Instructions for the task: In the following material, identify every line holding the string "beside" and return it.

Materials provided:
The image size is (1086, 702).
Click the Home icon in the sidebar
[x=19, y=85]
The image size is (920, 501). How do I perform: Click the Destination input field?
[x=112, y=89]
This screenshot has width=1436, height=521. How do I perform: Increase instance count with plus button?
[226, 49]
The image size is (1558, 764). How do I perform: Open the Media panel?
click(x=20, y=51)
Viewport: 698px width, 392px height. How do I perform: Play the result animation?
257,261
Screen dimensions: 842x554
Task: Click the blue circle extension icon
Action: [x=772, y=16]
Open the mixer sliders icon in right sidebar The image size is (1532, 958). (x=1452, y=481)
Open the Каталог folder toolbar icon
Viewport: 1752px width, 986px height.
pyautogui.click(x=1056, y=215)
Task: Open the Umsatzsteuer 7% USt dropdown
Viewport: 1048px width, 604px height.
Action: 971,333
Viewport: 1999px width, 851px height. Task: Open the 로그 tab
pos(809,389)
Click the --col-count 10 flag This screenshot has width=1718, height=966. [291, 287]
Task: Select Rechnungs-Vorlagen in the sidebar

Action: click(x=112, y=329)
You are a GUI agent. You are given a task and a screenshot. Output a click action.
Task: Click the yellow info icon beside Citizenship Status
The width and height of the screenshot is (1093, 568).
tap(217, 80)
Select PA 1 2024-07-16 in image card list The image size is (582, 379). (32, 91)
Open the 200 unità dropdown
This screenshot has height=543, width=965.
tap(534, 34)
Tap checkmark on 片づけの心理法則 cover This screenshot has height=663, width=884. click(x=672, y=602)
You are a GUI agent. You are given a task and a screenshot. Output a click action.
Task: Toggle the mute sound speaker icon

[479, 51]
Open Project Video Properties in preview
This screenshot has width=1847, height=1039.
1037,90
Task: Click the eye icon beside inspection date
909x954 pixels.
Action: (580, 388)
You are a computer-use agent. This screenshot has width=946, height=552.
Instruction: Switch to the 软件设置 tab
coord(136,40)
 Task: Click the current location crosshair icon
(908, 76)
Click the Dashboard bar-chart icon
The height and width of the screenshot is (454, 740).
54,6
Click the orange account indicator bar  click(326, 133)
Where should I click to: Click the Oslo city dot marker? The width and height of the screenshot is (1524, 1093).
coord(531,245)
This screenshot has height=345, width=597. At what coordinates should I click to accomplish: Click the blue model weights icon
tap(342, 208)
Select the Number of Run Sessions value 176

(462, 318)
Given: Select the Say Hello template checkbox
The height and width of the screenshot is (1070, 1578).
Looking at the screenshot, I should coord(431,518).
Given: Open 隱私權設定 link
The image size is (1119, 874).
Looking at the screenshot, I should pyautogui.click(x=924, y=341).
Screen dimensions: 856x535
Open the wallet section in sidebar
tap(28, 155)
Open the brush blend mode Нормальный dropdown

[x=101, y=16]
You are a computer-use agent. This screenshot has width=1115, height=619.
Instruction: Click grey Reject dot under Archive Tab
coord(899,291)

Result:
Task: Click the yellow info icon beside Citizenship Status
Task: Click the eye icon beside inspection date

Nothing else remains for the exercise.